My friends enjoy teasing me for having a Chinese proverb for every occasion, and one eagerly came to mind – chu sheng zhi du bu wei hu (初生之犊不畏虎). This proverb speaks of the newborn calf who has no fears, not even of the tiger. Many of us can recall the time when we were small children. It was a time when our curiosity, ambition, appetite for the unknown, and hunger for knowledge knew no bounds or fears.

But something happened along the way and we began opening our door to certain fears. The fear to get out of our comfort zone, to be someplace else, or to get to a usual place by an unusual way. The fear to apply for college or employment. The fear of using the phone to talk, the fear of making contact in person, the fear of submitting to an art show or a letter to the editor. The fear to offer or accept help. The fear to forgive. The fear to speak a foreign language or use a new way of communicating. The fear to try and to keep trying.

## Task requirements
Can you copy out the passage about the newborn calf proverb and the fears we pick up, word for word?

## Data extracts
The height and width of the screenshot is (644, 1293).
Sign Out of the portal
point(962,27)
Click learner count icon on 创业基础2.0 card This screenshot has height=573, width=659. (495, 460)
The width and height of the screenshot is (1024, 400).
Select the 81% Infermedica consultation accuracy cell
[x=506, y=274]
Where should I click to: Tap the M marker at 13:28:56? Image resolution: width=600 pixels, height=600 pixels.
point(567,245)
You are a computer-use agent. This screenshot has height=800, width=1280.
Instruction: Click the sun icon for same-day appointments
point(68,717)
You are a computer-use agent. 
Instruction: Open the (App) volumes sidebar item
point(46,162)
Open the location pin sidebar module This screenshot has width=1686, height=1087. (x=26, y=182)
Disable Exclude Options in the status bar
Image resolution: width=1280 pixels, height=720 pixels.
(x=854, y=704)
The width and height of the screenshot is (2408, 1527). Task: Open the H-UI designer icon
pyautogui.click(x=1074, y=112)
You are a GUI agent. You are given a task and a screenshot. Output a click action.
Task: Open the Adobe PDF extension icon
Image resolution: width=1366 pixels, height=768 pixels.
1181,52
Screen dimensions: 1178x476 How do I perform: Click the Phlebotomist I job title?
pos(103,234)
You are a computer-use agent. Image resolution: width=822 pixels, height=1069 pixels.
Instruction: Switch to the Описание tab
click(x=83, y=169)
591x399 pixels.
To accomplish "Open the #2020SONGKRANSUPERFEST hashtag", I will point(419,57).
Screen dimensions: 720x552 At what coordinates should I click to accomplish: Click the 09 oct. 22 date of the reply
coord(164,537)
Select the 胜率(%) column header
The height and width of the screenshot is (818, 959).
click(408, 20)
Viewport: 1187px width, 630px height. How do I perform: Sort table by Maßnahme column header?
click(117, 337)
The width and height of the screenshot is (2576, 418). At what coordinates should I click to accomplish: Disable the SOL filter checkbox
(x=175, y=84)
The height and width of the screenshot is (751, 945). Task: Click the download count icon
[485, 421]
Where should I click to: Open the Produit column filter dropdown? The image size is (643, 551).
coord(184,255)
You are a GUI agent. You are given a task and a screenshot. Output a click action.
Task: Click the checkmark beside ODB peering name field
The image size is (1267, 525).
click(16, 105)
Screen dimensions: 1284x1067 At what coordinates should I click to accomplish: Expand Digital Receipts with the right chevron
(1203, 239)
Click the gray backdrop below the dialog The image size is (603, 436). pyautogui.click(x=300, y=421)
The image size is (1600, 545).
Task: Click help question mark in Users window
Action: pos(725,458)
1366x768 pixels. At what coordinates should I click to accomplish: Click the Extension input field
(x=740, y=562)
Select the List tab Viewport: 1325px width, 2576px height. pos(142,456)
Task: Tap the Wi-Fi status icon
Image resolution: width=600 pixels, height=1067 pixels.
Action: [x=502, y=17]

## The completed task
My friends enjoy teasing me for having a Chinese proverb for every occasion, and one eagerly came to mind – chu sheng zhi du bu wei hu (初生之犊不畏虎). This proverb speaks of the newborn calf who has no fears, not even of the tiger. Many of us can recall the time when we were small children. It was a time when our curiosity, ambition, appetite for the unknown, and hunger for knowledge knew no bounds or fears.

But something happened along the way and we began opening our door to certain fears. The fear to get out of our comfort zone, to be someplace else, or to get to a usual place by an unusual way. The fear to apply for college or employment. The fear of using the phone to talk, the fear of making contact in person, the fear of submitting to an art show or a letter to the editor. The fear to offer or accept help. The fear to forgive. The fear to speak a foreign language or use a new way of communicating. The fear to try and to keep trying.